Flattened chicken, slaw, beans & kale

When it comes to good nutrition, variety is an important aspect.
A diverse range of vegetables and fruits, especially those with different colours, deliver a broad spectrum of vitamins, minerals and antioxidants.
This latest recipe includes 4 kinds of vegetables, alongside chicken breast for protein and tons of flavour. After all, variety is the spice of life.

If you are in the Derbyshire area on the 2nd and 3rd of September then drop by the Chatsworth Country Fair.  I will be in the cookery demo theatre, showing you just how easy it is to make this dish.

Ingredients (Serves 2)
2x chicken breasts
1x tin of black beans
3x spring onions, sliced
1x chilli, deseeded and finely chopped
1 tbsp of desiccated coconut
juice of 1/2 lime
2x large handfuls of kale leaves
juice of 1/2 lemon

For the slaw:
1/4 of a red cabbage, finely sliced
1 carrot, grated
1 tbsp of peanut butter
1 tbsp of water
1 tsp each of honey & tamari (or soy sauce) juice of 1/2 lime

Put the chicken breasts between 2 sheets of cling film and bash with a rolling pin until flattened to 1" thick.
Heat a griddle pan on a high heat and cook the chicken on each side for 3­-4 minutes.
To make the beans, toast the coconut in small pan on a medium heat for 3 minutes.
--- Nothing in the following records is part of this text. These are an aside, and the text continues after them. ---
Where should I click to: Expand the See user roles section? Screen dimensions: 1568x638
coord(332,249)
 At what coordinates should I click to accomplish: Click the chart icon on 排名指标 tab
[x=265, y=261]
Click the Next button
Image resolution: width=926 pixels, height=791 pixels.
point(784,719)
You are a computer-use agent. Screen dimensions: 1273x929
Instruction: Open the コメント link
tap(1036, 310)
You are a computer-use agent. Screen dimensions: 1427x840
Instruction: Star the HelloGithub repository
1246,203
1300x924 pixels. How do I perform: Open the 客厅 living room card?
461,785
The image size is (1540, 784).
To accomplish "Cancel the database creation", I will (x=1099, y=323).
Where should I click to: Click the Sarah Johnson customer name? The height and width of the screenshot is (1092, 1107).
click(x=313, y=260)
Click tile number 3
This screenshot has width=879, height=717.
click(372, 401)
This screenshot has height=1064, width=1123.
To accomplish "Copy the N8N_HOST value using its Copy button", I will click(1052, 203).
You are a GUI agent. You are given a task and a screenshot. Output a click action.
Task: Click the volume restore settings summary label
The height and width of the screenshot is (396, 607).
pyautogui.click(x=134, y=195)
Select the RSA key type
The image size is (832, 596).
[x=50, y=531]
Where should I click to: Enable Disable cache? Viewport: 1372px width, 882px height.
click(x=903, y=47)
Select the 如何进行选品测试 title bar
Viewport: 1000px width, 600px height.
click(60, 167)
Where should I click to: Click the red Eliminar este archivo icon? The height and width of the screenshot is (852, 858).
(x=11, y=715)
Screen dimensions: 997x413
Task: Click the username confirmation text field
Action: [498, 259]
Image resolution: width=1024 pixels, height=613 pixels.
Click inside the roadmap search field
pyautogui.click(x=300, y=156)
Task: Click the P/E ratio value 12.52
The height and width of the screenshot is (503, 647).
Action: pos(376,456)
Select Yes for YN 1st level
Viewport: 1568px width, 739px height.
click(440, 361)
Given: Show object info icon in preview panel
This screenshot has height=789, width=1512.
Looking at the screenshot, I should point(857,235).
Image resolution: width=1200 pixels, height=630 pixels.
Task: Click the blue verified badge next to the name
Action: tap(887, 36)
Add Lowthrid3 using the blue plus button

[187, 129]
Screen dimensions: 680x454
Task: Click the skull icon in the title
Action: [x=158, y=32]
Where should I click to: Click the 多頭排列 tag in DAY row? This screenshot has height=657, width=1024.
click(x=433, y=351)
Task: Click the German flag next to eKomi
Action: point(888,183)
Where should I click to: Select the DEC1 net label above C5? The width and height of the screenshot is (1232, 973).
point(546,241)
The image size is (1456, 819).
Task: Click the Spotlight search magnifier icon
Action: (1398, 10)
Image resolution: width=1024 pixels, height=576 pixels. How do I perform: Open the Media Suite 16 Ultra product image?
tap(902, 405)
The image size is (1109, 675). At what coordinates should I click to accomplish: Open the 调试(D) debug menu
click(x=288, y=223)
Put the beans, chopped chilli, spring onions and coconut in a bowl. Season well with sea salt and black pepper, squeeze over the juice of half a lime and stir to combine.
Put the kale in a separate bowl, squeeze over the juice of half a lemon and "massage" to break down the kale leaves.
For the slaw, whisk the peanut butter, water, honey, lime juice and tamari until well combined. Pour over the cabbage and carrot and stir well to combine.
To serve, divide the beans, slaw and kale between two plates and top with a chicken breast.

Turmeric & ginger prawns

Turmeric has been in the headlines for some time thanks to its wide-ranging therapeutic applications.
According to the latest research, curcumin, the active ingredient in turmeric, modulates the immune system (1), has potential as an anti-cancer agent (1), benefits arthritis sufferers (2), type-2 diabetics (3) and can reduce symptoms of depression (4).
In a nutshell, turmeric is a super little spice that should feature in a healthy diet. 
For the most potent form, use fresh turmeric which is available in large supermarkets, greengrocers, middle eastern stores and online. 
This recipe combines fresh turmeric with ginger and garlic to deliver an antioxidant boost. Prawns add much-needed omega 3 fatty acids and colourful veggies enhance the dish by contributing plenty of vitamins and minerals. 
Did I mention it takes less than 15 minutes to make this dish?

Ingredients (Serves 2):
For the spice paste:
2 small or 1 large onion, roughly chopped
4 cloves of garlic, peeled
30g (thumb size piece) ginger, peeled and roughly chopped
25g fresh turmeric, peeled and roughly chopped
juice of a lemon

200g cooked king prawns
200ml coconut milk
200-300g of vegetables: I used a mix of asparagus, baby corn and sugar snap peas
Rice or noodles to serve
Fresh coriander to garnish (optional)

To make the spice paste add all of the ingredients to a blender and blend until smooth. 
Heat a teaspoon of butter or coconut oil in a frying pan on a medium-low heat. Add the spice paste and cook for 5-10 minutes, stirring frequently. Pour in a splash of water to stop it from sticking if required.
Turn the heat up to medium, add the vegetables and prawns and stir well. Pour in the coconut milk, stir well and allow it to cook for 3-5 minutes. 
Serve with rice or noodles and garnish with fresh coriander leaves.



Scientific references:

(1) Baraya YU, Wong KK, Yaacob NS (2016) The Immunomodulatory Potential of Selected Bioactive Plant-Based Compounds in Breast Cancer: A Review. Anti-Cancer Agents in Medicinal Chemistry,  [Epub ahead of print].
(2) Daily JW, Yang M, Park S (2016) Efficacy of Turmeric Extracts and Curcumin for Alleviating the Symptoms of Joint Arthritis: A Systematic Review and Meta-Analysis of Randomized Clinical Trials. Journal of Medicinal Food, 19: 717-729.
(3) Lekshmi PC, Arimboor R, Raghu KG, Menon AN (2012) Turmerin, the antioxidant protein from turmeric (Curcuma longa) exhibits antihyperglycaemic effects. Natural Product Research, 26: 1654-1658. 
(4) Al-Karawi D, Al Mamoori DA, Tayyar Y (2016) The Role of Curcumin Administration in Patients with Major Depressive Disorder: Mini Meta-Analysis of Clinical Trials. Phytotherapy Research, 30: 175-183.